> **ASSIGNED TASK**
Keep the wording of each record exactly the same when you repeat it, and leave out pictures.

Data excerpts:
——————
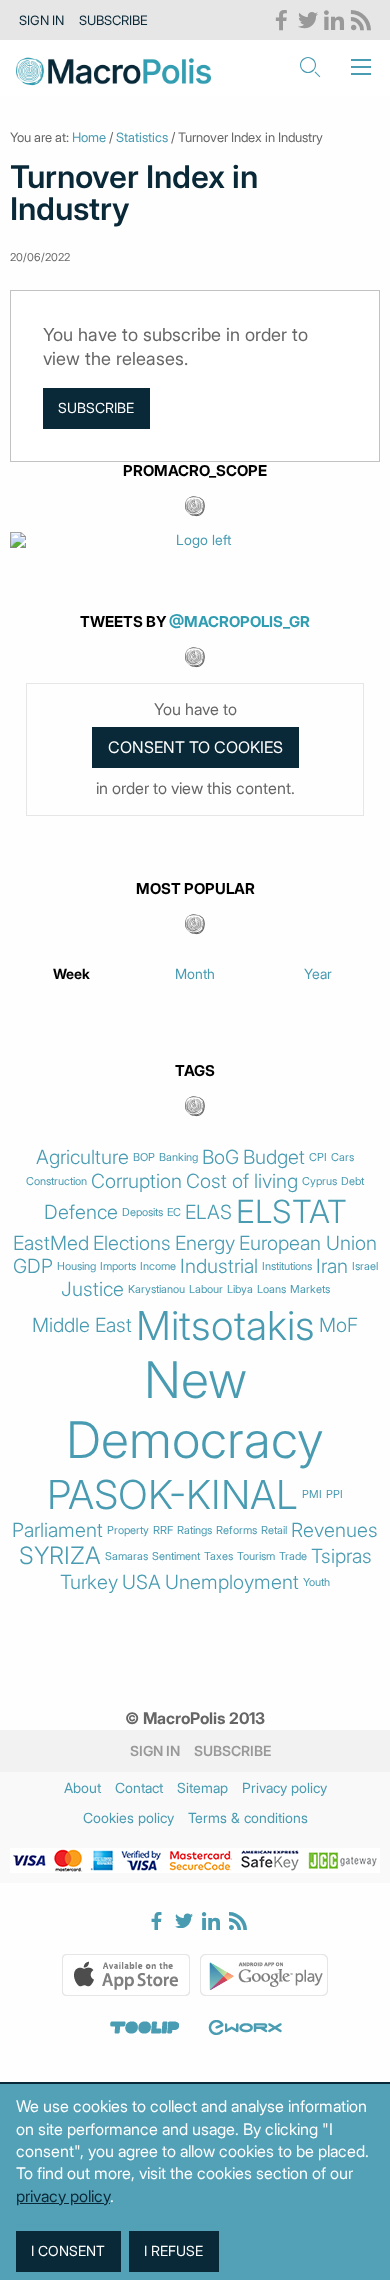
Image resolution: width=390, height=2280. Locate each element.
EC (174, 1212)
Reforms (236, 1530)
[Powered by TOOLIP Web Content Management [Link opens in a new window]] (145, 2028)
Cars (342, 1157)
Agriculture (82, 1157)
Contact (139, 1787)
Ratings (194, 1530)
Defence (81, 1212)
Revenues (334, 1530)
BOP (144, 1157)
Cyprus (319, 1181)
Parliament (57, 1530)
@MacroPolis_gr (239, 621)
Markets (310, 1289)
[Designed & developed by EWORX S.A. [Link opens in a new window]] (245, 2028)
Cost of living (242, 1181)
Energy (205, 1243)
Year (318, 973)
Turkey (89, 1582)
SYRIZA (60, 1556)
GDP (33, 1266)
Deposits (142, 1212)
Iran (332, 1266)
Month (195, 973)
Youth (316, 1582)
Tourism (256, 1556)
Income (158, 1266)
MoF (338, 1325)
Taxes (218, 1556)
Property (128, 1530)
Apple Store (126, 1975)
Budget (274, 1157)
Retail (274, 1530)
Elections (132, 1243)
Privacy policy (284, 1787)
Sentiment (176, 1556)
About (82, 1787)
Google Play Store (264, 1975)
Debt (352, 1181)
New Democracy (195, 1410)
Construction (56, 1181)
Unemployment (232, 1582)
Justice (92, 1289)
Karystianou (156, 1289)
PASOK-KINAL (172, 1495)
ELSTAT (291, 1212)
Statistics (142, 137)
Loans (271, 1289)
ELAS (208, 1212)
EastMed (51, 1243)
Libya (240, 1289)
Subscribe (113, 20)
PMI (312, 1494)
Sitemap (202, 1787)
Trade (293, 1556)
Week (71, 973)
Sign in (41, 20)
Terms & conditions (248, 1817)
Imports (118, 1266)
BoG (220, 1157)
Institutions (287, 1266)
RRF (163, 1530)
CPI (318, 1157)
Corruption (136, 1181)
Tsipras (341, 1556)
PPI (334, 1494)
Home (89, 137)
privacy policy (63, 2196)
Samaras (126, 1556)
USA (141, 1582)
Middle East (82, 1325)
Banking (178, 1157)
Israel (365, 1266)
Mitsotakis (225, 1326)
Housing (76, 1266)
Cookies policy (128, 1817)
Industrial (219, 1266)
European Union (308, 1243)
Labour (206, 1289)
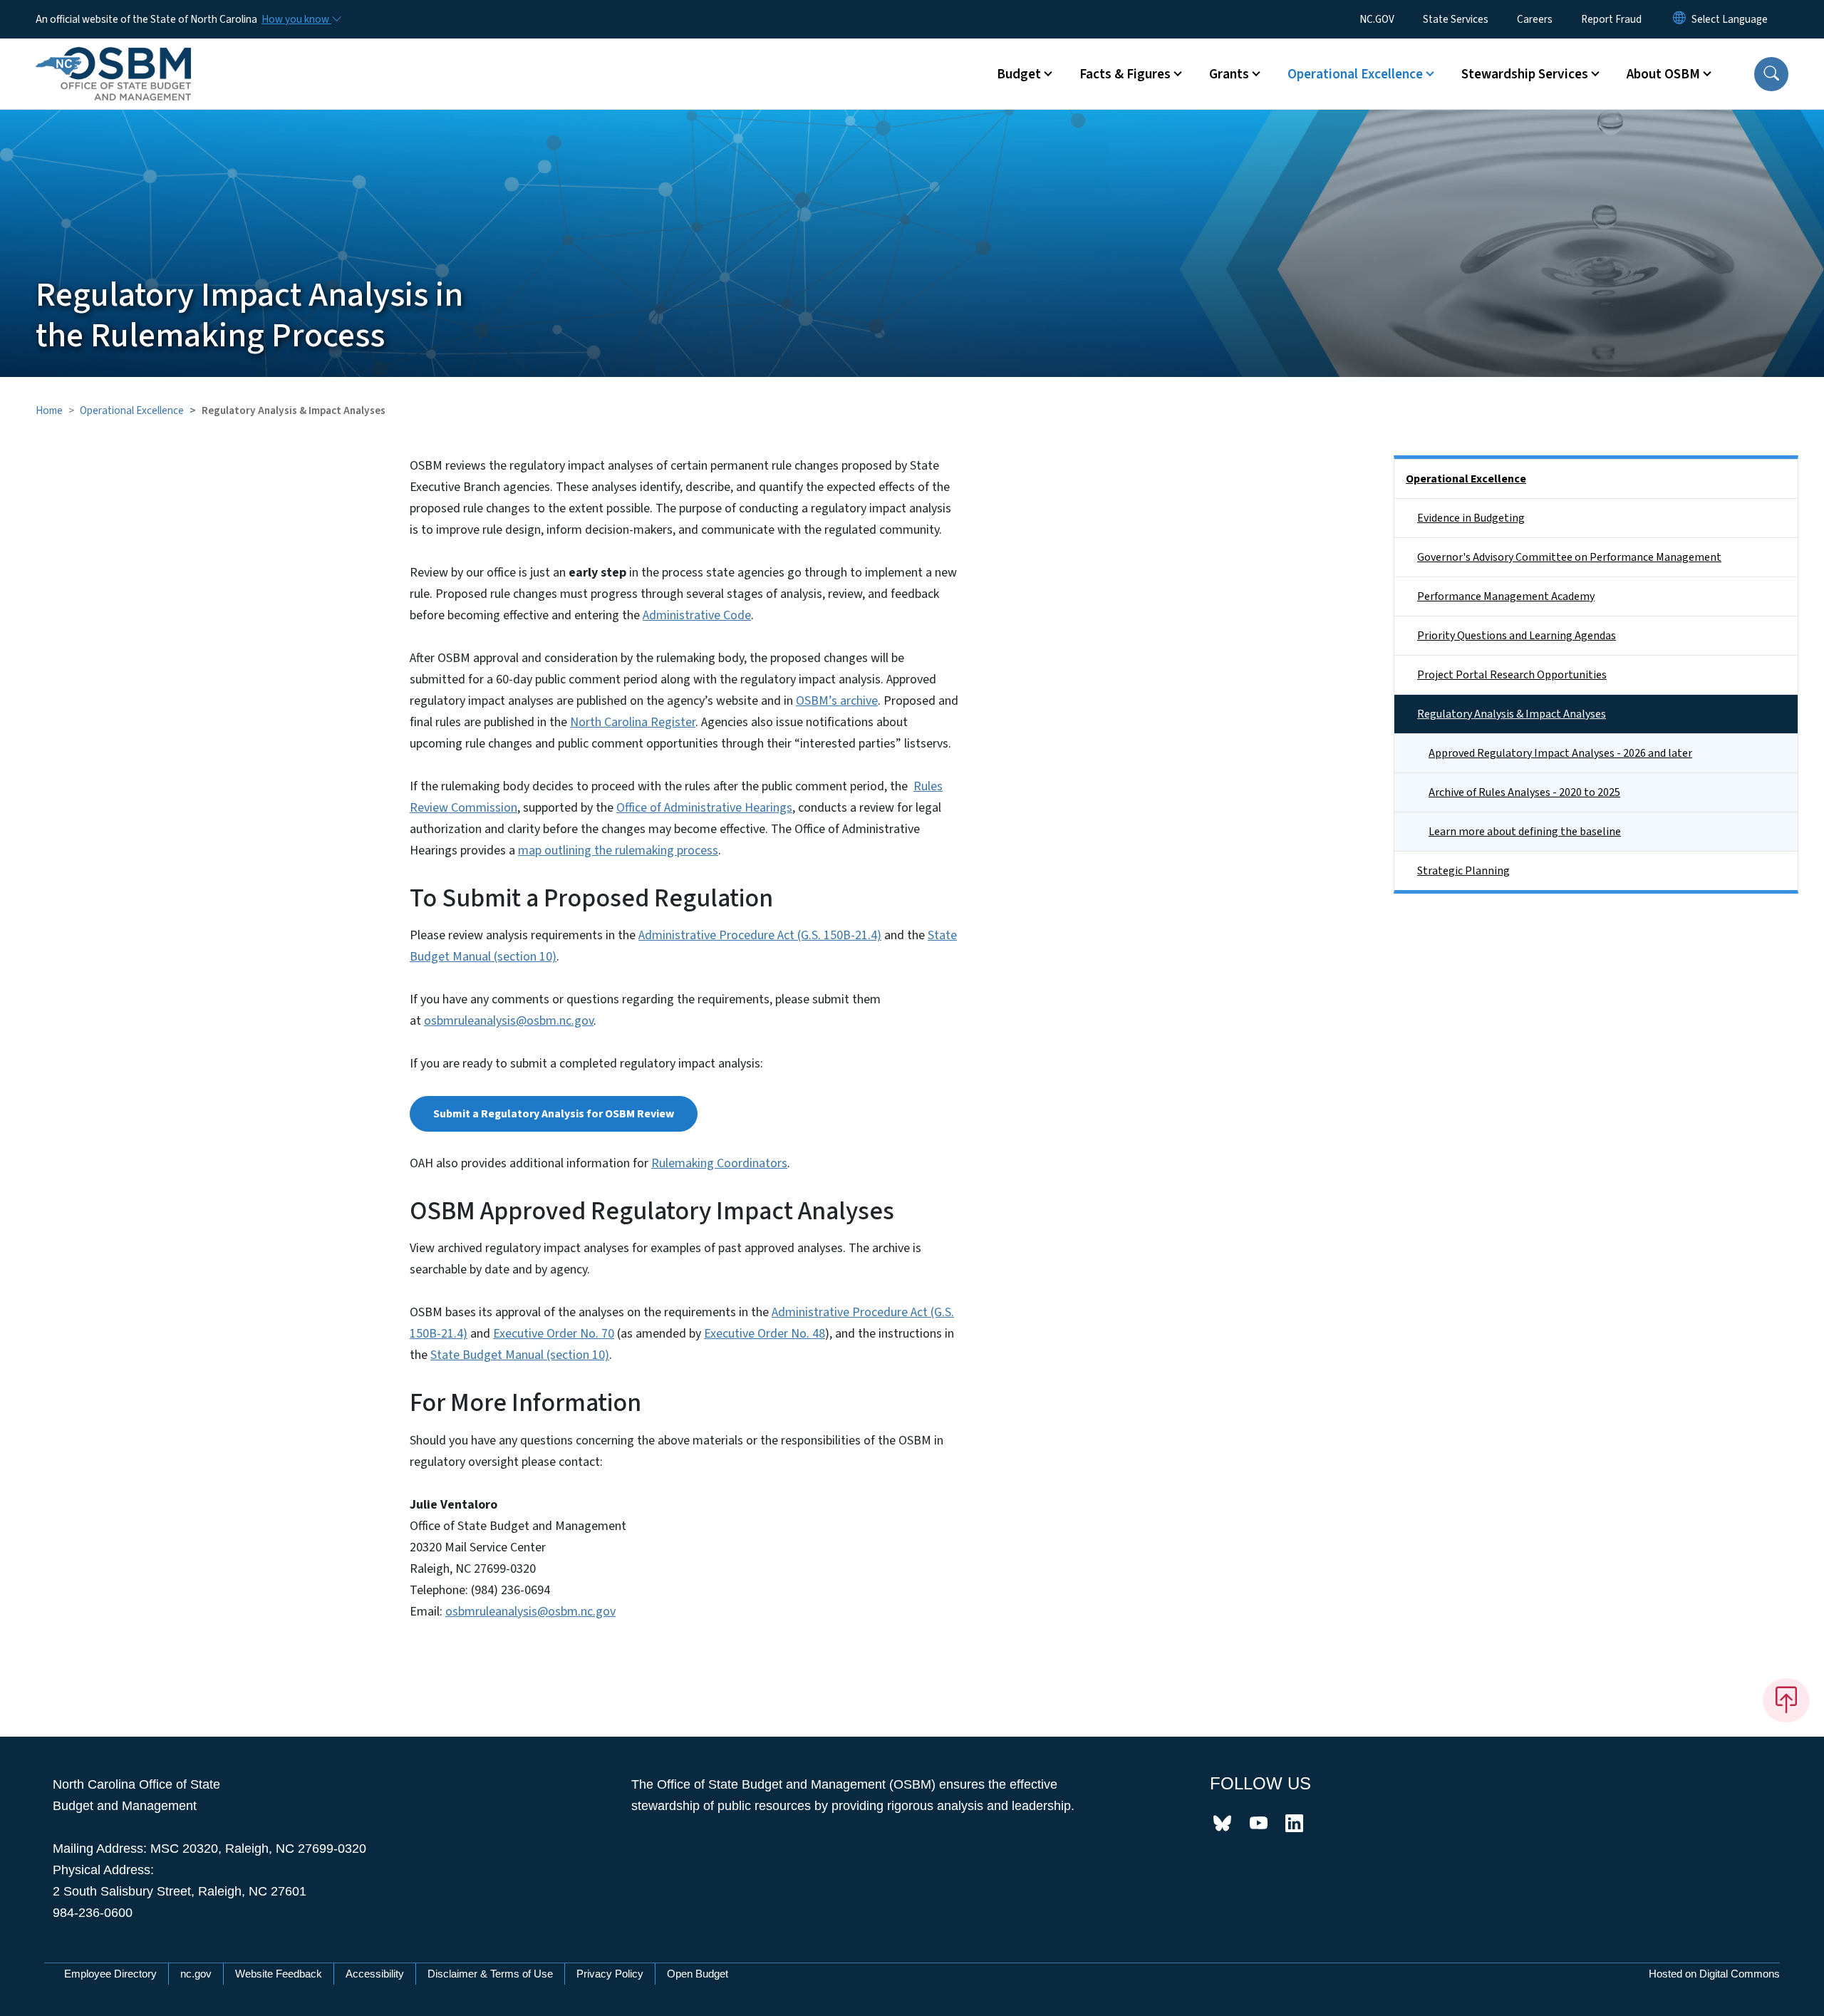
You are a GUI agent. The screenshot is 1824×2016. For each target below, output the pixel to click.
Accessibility (375, 1974)
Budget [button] (1019, 74)
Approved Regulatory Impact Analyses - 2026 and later (1560, 753)
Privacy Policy (609, 1974)
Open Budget (697, 1974)
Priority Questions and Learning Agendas (1516, 635)
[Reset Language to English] (1679, 19)
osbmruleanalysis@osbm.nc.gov (509, 1021)
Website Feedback (278, 1974)
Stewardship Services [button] (1524, 74)
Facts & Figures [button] (1125, 74)
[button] (1771, 74)
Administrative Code (697, 615)
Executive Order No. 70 (553, 1334)
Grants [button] (1229, 74)
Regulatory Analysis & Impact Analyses (1511, 714)
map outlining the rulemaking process (618, 850)
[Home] (113, 57)
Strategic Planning (1463, 871)
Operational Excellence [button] (1355, 74)
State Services (1455, 19)
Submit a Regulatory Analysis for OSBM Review (553, 1114)
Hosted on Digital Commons (1714, 1974)
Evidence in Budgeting (1471, 518)
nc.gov (196, 1974)
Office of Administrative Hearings (704, 808)
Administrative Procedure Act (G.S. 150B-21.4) (759, 935)
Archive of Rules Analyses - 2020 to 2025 (1524, 792)
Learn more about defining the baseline (1525, 831)
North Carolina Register (632, 722)
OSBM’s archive (837, 701)
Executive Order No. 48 (764, 1334)
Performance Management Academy (1506, 596)
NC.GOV (1376, 19)
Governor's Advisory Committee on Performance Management (1569, 557)
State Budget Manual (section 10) (519, 1355)
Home (49, 410)
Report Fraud (1611, 19)
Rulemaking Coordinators (719, 1163)
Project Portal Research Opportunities (1512, 675)
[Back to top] (1786, 1700)
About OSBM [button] (1663, 74)
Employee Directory (110, 1974)
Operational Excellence (132, 410)
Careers (1535, 19)
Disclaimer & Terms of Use (490, 1974)
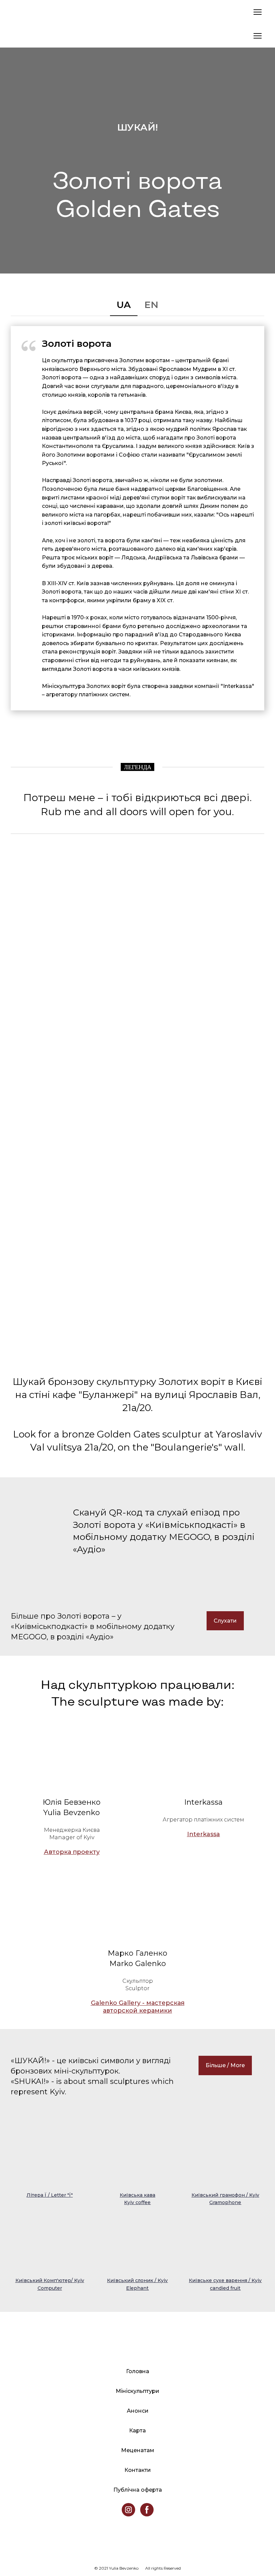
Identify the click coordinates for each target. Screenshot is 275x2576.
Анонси (138, 2411)
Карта (137, 2430)
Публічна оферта (137, 2490)
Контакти (137, 2470)
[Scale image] (69, 936)
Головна (137, 2371)
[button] (124, 305)
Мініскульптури (137, 2391)
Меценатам (137, 2450)
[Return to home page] (17, 12)
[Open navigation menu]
——————
> **WRITTEN ANSWER**
Image resolution: width=390, height=2280. Locate each element.
EC (174, 1212)
Reforms (236, 1530)
[Powered by TOOLIP Web Content Management [Link opens in a new window]] (145, 2028)
Cars (342, 1157)
Agriculture (82, 1157)
Contact (139, 1787)
Ratings (194, 1530)
Defence (81, 1212)
Revenues (334, 1530)
BOP (144, 1157)
Cyprus (319, 1181)
Parliament (57, 1530)
@MacroPolis_gr (239, 621)
Markets (310, 1289)
[Designed & developed by EWORX S.A. [Link opens in a new window]] (245, 2028)
Cost of living (242, 1181)
Energy (205, 1243)
Year (318, 973)
Turkey (89, 1582)
SYRIZA (60, 1556)
GDP (33, 1266)
Deposits (142, 1212)
Iran (332, 1266)
Month (195, 973)
Youth (316, 1582)
Tourism (256, 1556)
Income (158, 1266)
MoF (338, 1325)
Taxes (218, 1556)
Property (128, 1530)
Apple Store (126, 1975)
Budget (274, 1157)
Retail (274, 1530)
Elections (132, 1243)
Privacy policy (284, 1787)
Sentiment (176, 1556)
About (82, 1787)
Google Play Store (264, 1975)
Debt (352, 1181)
New Democracy (195, 1410)
Construction (56, 1181)
Unemployment (232, 1582)
Justice (92, 1289)
Karystianou (156, 1289)
PASOK-KINAL (172, 1495)
ELSTAT (291, 1212)
Statistics (142, 137)
Loans (271, 1289)
ELAS (208, 1212)
EastMed (51, 1243)
Libya (240, 1289)
Subscribe (113, 20)
PMI (312, 1494)
Sitemap (202, 1787)
Trade (293, 1556)
Week (71, 973)
Sign in (41, 20)
Terms & conditions (248, 1817)
Imports (118, 1266)
BoG (220, 1157)
Institutions (287, 1266)
RRF (163, 1530)
CPI (318, 1157)
Corruption (136, 1181)
Tsipras (341, 1556)
PPI (334, 1494)
Home (89, 137)
privacy policy (63, 2196)
Samaras (126, 1556)
USA (141, 1582)
Middle East (82, 1325)
Banking (178, 1157)
Israel (365, 1266)
Mitsotakis (225, 1326)
Housing (76, 1266)
Cookies policy (128, 1817)
Industrial (219, 1266)
European Union (308, 1243)
Labour (206, 1289)
You are a GUI agent. The screenshot is 1824×2016. For each target below, output the pixel to click.
Accessibility (375, 1974)
Budget [button] (1019, 74)
Approved Regulatory Impact Analyses - 2026 and later (1560, 753)
Privacy Policy (609, 1974)
Open Budget (697, 1974)
Priority Questions and Learning Agendas (1516, 635)
[Reset Language to English] (1679, 19)
osbmruleanalysis@osbm.nc.gov (509, 1021)
Website Feedback (278, 1974)
Stewardship Services [button] (1524, 74)
Facts & Figures [button] (1125, 74)
[button] (1771, 74)
Administrative Code (697, 615)
Executive Order No. 70 (553, 1334)
Grants [button] (1229, 74)
Regulatory Analysis & Impact Analyses (1511, 714)
map outlining the rulemaking process (618, 850)
[Home] (113, 57)
Strategic Planning (1463, 871)
Operational Excellence [button] (1355, 74)
State Services (1455, 19)
Submit a Regulatory Analysis for OSBM Review (553, 1114)
Hosted on Digital Commons (1714, 1974)
Evidence in Budgeting (1471, 518)
nc.gov (196, 1974)
Office of Administrative Hearings (704, 808)
Administrative Procedure Act (G.S. 150B-21.4) (759, 935)
Archive of Rules Analyses - 2020 to 2025 (1524, 792)
Learn more about defining the baseline (1525, 831)
North Carolina Register (632, 722)
OSBM’s archive (837, 701)
Executive Order No. 48 (764, 1334)
Performance Management Academy (1506, 596)
NC.GOV (1376, 19)
Governor's Advisory Committee on Performance Management (1569, 557)
State Budget Manual (section 10) (519, 1355)
Home (49, 410)
Report Fraud (1611, 19)
Rulemaking Coordinators (719, 1163)
Project Portal Research Opportunities (1512, 675)
[Back to top] (1786, 1700)
About OSBM [button] (1663, 74)
Employee Directory (110, 1974)
Operational Excellence (132, 410)
Careers (1535, 19)
Disclaimer & Terms of Use (490, 1974)
Identify the click coordinates for each target. Screenshot is 275x2576.
Анонси (138, 2411)
Карта (137, 2430)
Публічна оферта (137, 2490)
Контакти (137, 2470)
[Scale image] (69, 936)
Головна (137, 2371)
[button] (124, 305)
Мініскульптури (137, 2391)
Меценатам (137, 2450)
[Return to home page] (17, 12)
[Open navigation menu]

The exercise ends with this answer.